Core Java

iText PDFReader Example

In the previous example, we studied how we can use IText to create and manage PDF files. In this example, we will see how we can use IText to read the PDF files in our application.

We will use the PDF files created in the previous examples to read and decrypt. The reader may download the source files from the previous example.
 
 
 
 
 
 
 

1. Project Set-up

Let’s get started by creating a simple Maven project. Now, import the maven dependencies using the below pom.xml:

pom.xml

<project xmlns="http://maven.apache.org/POM/4.0.0" xmlns:xsi="http://www.w3.org/2001/XMLSchema-instance"
	xsi:schemaLocation="http://maven.apache.org/POM/4.0.0 http://maven.apache.org/xsd/maven-4.0.0.xsd">
	<modelVersion>4.0.0</modelVersion>
	<groupId>ITextExample</groupId>
	<artifactId>ITextExample</artifactId>
	<version>0.0.1-SNAPSHOT</version>

	<dependencies>
		<dependency>
			<groupId>com.itextpdf</groupId>
			<artifactId>itextpdf</artifactId>
			<version>5.5.6</version>
		</dependency>
		<dependency>
			<groupId>org.bouncycastle</groupId>
			<artifactId>bcprov-jdk15on</artifactId>
			<version>1.52</version>
		</dependency>


	</dependencies>

</project>

Now the project setup is complete and we can start with reading the PDF files.

2. Read a simple PDF

Here’s a simple class that reads the PDF File and prints it out in the console and also writes to a separate PDF File.

ReadPdf.java

package com.jcg.examples;

import java.io.FileOutputStream;
import java.io.IOException;

import com.itextpdf.text.DocumentException;
import com.itextpdf.text.pdf.BaseFont;
import com.itextpdf.text.pdf.PdfContentByte;
import com.itextpdf.text.pdf.PdfReader;
import com.itextpdf.text.pdf.PdfStamper;

public class ReadPdf
{
		public static void main(String[] args)
		{
				try
				{
					PdfReader pdfReader = new PdfReader("HelloWorld.pdf");
					PdfStamper pdfStamper = new PdfStamper(pdfReader, new FileOutputStream("Rewritten HelloWorld.pdf"));
					PdfContentByte content = pdfStamper.getUnderContent(1);//1 for the first page
					BaseFont bf = BaseFont.createFont(BaseFont.TIMES_ITALIC, BaseFont.CP1250, BaseFont.EMBEDDED);
					content.beginText();
					content.setFontAndSize(bf, 18);
					content.showTextAligned(PdfContentByte.ALIGN_CENTER, "JavaCodeGeeks", 250,650,0);
					content.endText();
			
					pdfStamper.close();
					pdfReader.close();
				}
				catch (IOException e)
				{
						e.printStackTrace();
				}
				catch (DocumentException e)
				{
						e.printStackTrace();
				}
		}
}

We create an instance of com.itextpdf.text.pdf.PdfReader class by passing the Filename of the PDF we wish to read. Then we pass the instance of this class to com.itextpdf.text.pdf.PdfStamper which creates a new PDF file and adds the content of the existing file along-with the extra Text we added. It is possible to add images and files in a similar fashion. The com.itextpdf.text.pdf.PdfContentByte class is used to get the exact location where the file is to be modified like page number , under the existing content, over the existing content, x & y pivot positions etc. It also applies proper encoding to the Fonts we have selected which are to be written to the PDF file.

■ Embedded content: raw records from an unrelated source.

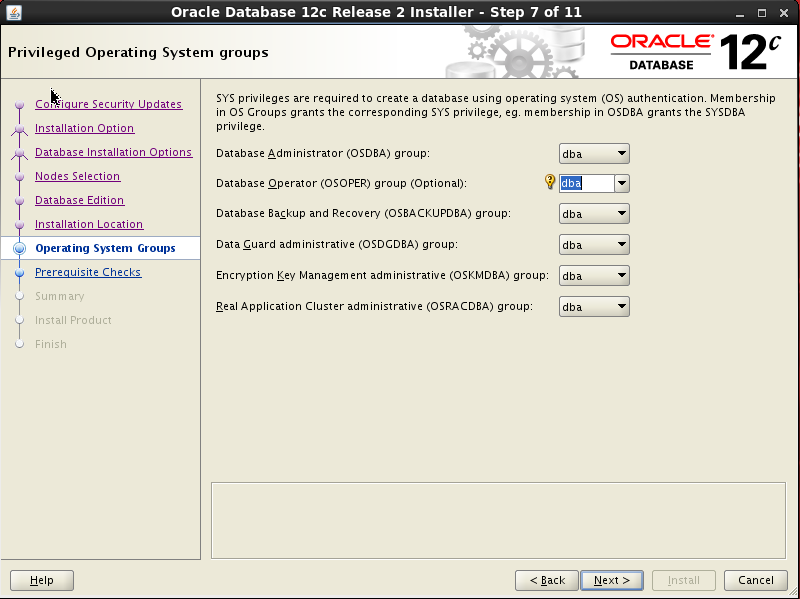This screenshot has height=599, width=800.
Task: Open the Database Backup and Recovery group dropdown
Action: coord(620,213)
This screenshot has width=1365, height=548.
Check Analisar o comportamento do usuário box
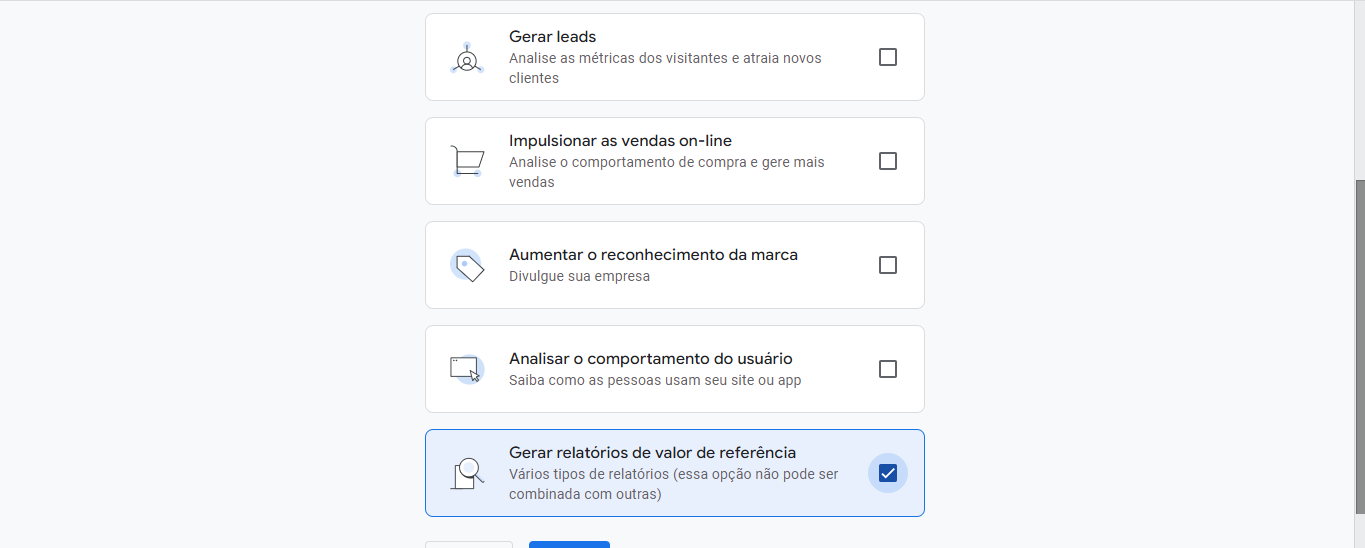point(887,369)
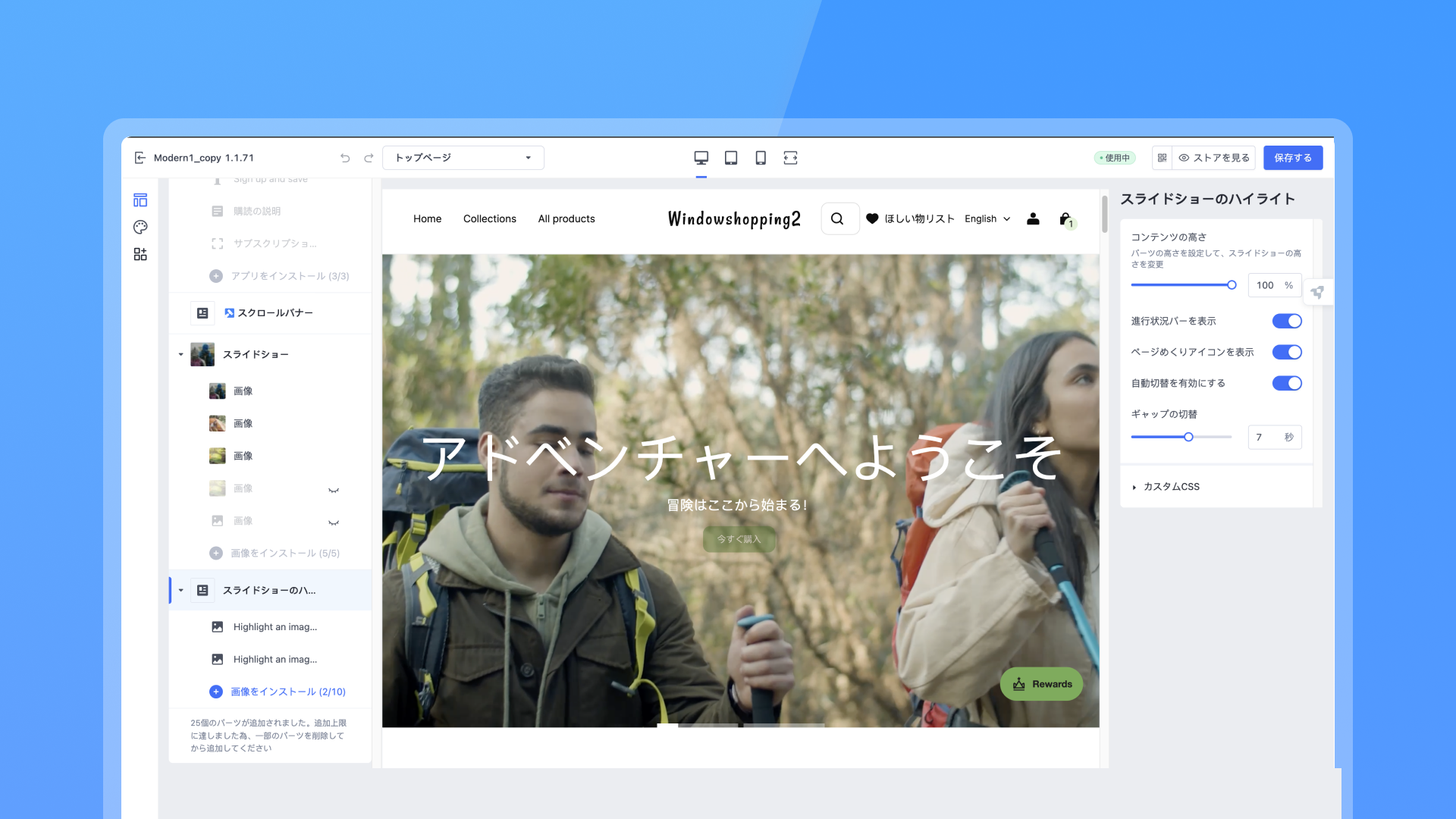Screen dimensions: 1456x819
Task: Collapse the スライドショー tree section
Action: [180, 354]
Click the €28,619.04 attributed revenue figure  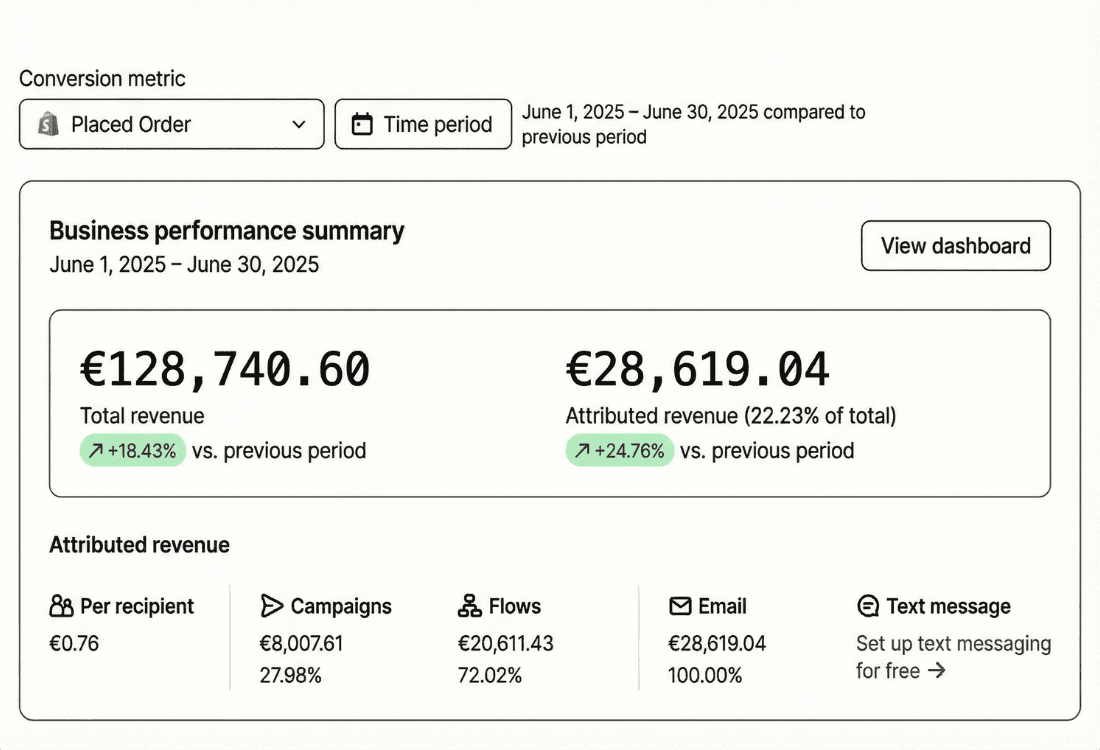[697, 370]
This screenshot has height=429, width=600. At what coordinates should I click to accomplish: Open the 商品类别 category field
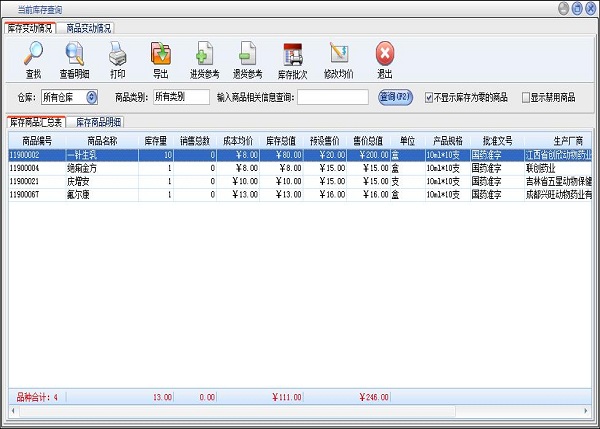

Here is the sample output of the modified PDF :

Fig 1 : Read PDF Using Itext
Fig 1 : Read PDF Using Itext

3. Extract a File from PDF

In the previous example, we saw how we can attach a file to the PDF document. In this section we will see how we can extract an attached file from the PDF.

Here’s the code for it:

ExtractAttachment.java

package com.jcg.examples;


import java.io.File;
import java.io.FileNotFoundException;
import java.io.FileOutputStream;
import java.io.IOException;
import java.util.Set;

import com.itextpdf.text.pdf.PRStream;
import com.itextpdf.text.pdf.PdfArray;
import com.itextpdf.text.pdf.PdfDictionary;
import com.itextpdf.text.pdf.PdfName;
import com.itextpdf.text.pdf.PdfReader;


public class ExtractAttachment
{

		private static final String FILE_NAME = "HelloWorld.pdf";

		public static void main(String[] args)
		{
				try
				{
					PdfReader pdfReader = new PdfReader(FILE_NAME);
					PdfDictionary catalog = pdfReader.getCatalog();
					PdfDictionary names = catalog.getAsDict(PdfName.NAMES);
					PdfDictionary embeddedFiles = names.getAsDict(PdfName.EMBEDDEDFILES);
					PdfArray embeddedFilesArray = embeddedFiles.getAsArray(PdfName.NAMES);
					extractFiles(pdfReader, embeddedFilesArray);
				}
				catch (IOException e)
				{
					e.printStackTrace();
				}
		}

		private static void extractFiles(PdfReader pdfReader, PdfArray filespecs)
		{
				PdfDictionary files = filespecs.getAsDict(1);
				PdfDictionary refs = files.getAsDict(PdfName.EF);
				PRStream prStream = null;
				FileOutputStream outputStream = null;
				String filename = "";
				Set keys= refs.getKeys();
				try
				{
					for (PdfName key : keys)
					{
						prStream = (PRStream) PdfReader.getPdfObject(refs.getAsIndirectObject(key));
						filename = files.getAsString(key).toString();
						outputStream = new FileOutputStream(new File(filename));
						outputStream.write(PdfReader.getStreamBytes(prStream));
						outputStream.flush();
						outputStream.close();
					}
				}
				catch (FileNotFoundException e)
				{
					e.printStackTrace();
				}
				catch (IOException e)
				{
					e.printStackTrace();
				}
				finally
				{
						try
						{
							if (outputStream != null)
								outputStream.close();
						}
						catch (IOException e)
						{
							e.printStackTrace();
						}
				}
		}
}

We start of extraction by creating the reading the PDF in the PdfReader class. Then we extract the catalog of the document via the reader in the com.itextpdf.text.pdf.PdfDictionary object. From the document catalog, we extract the array of attached documents and pass-on the pdfreader and attached document array to the extractFiles method.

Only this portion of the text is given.